◆ **What is needed**
Extract each line of the material below that contains the string "Expand". Only matches with the same capitalization count.

◆ **Task inputs**
:::::

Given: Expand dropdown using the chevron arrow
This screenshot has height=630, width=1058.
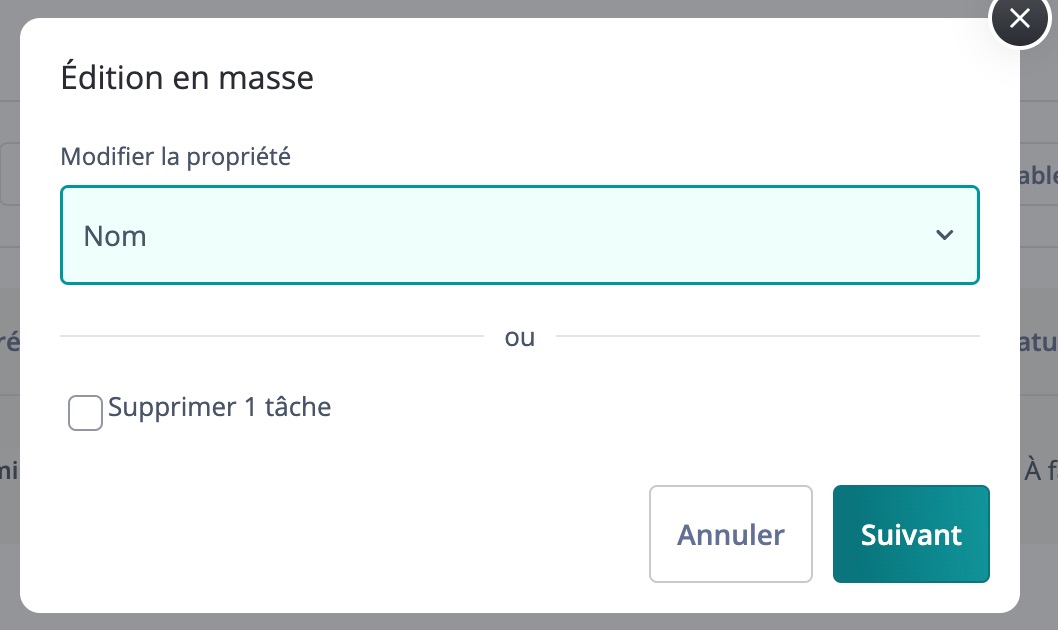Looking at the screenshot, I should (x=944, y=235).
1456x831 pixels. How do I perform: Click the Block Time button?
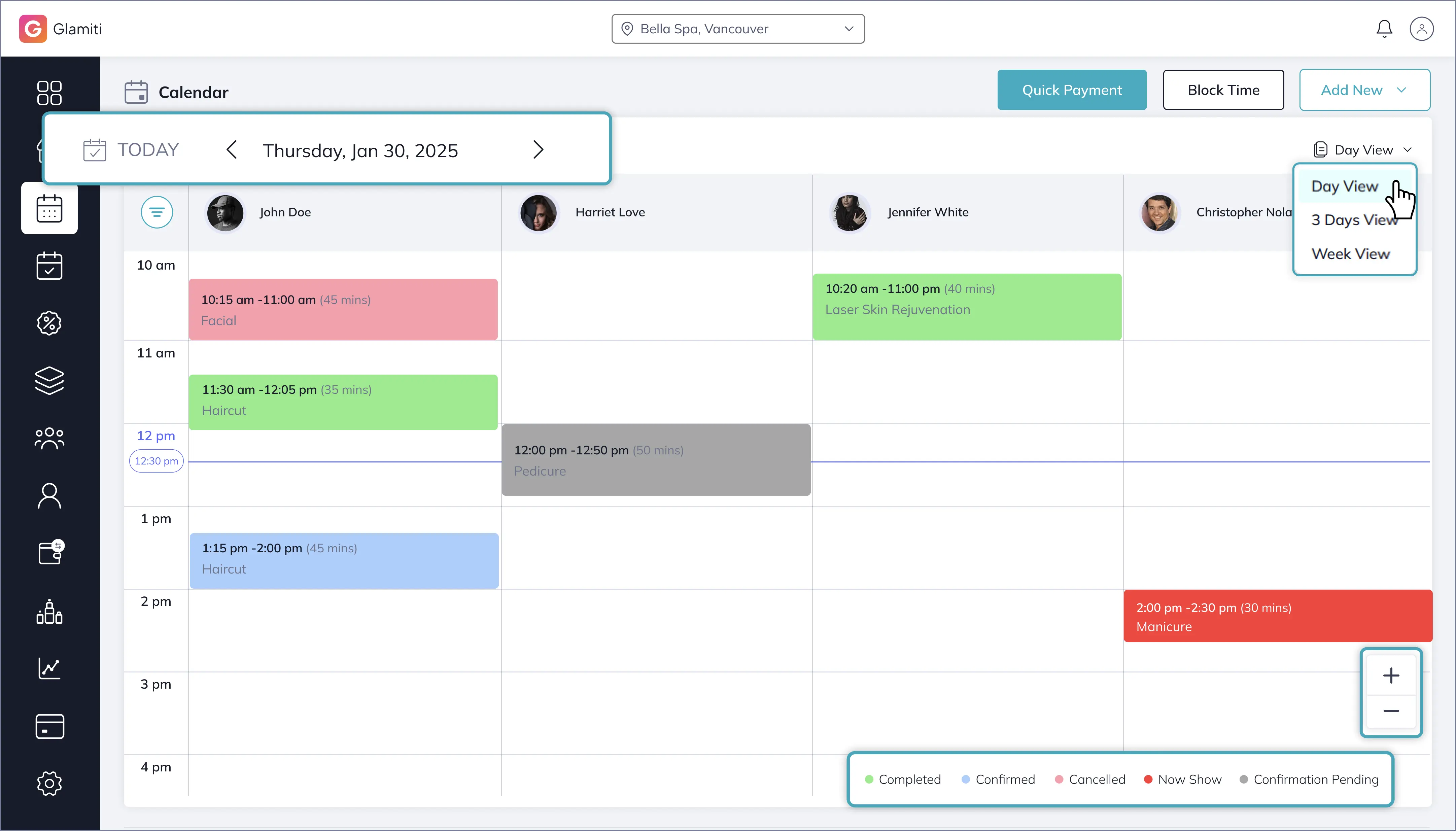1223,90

:::::

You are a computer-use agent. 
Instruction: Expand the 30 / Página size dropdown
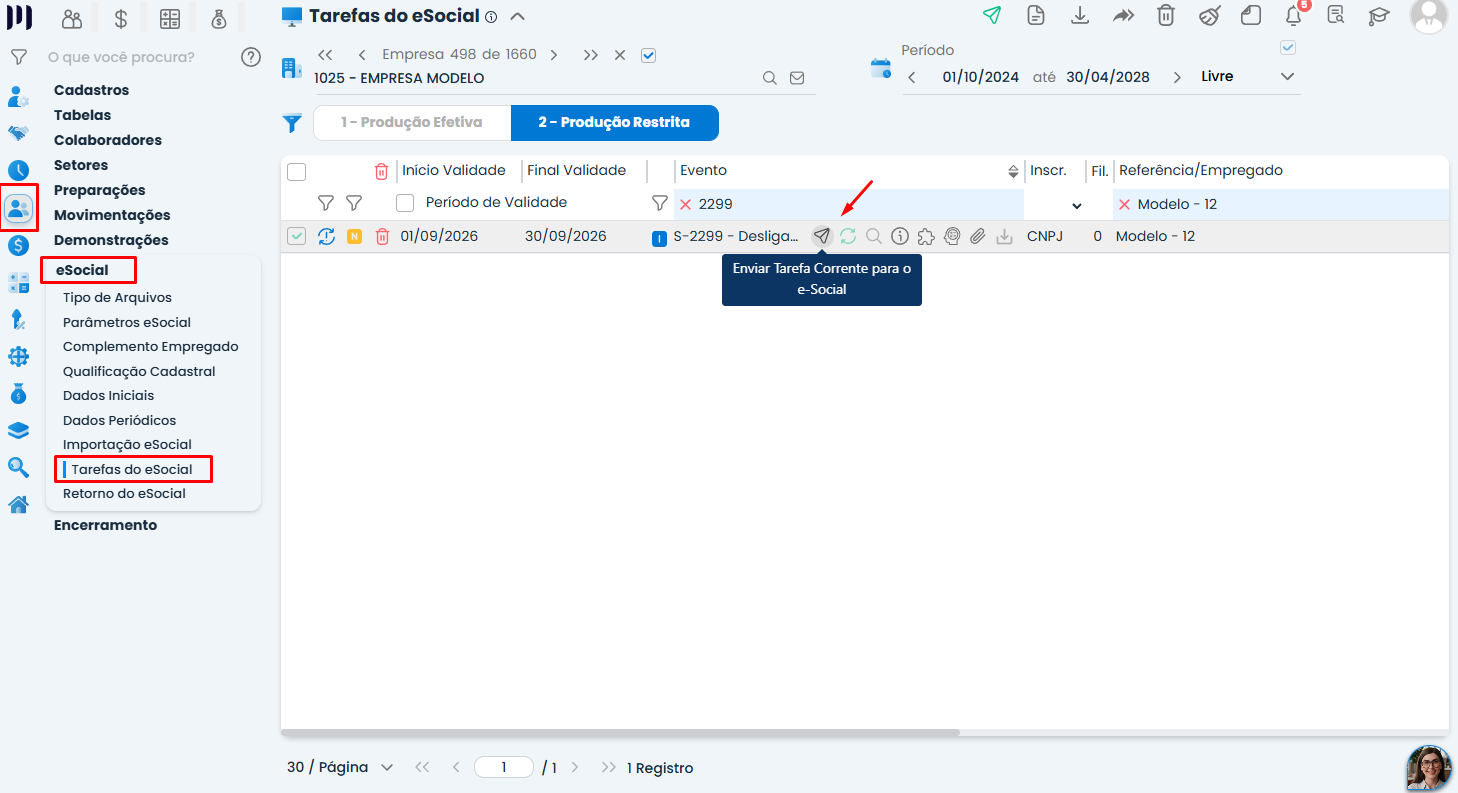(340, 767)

:::::

◆ **Solution**
Given: Expand dropdown using the chevron arrow
Instruction: Expand the 30 / Página size dropdown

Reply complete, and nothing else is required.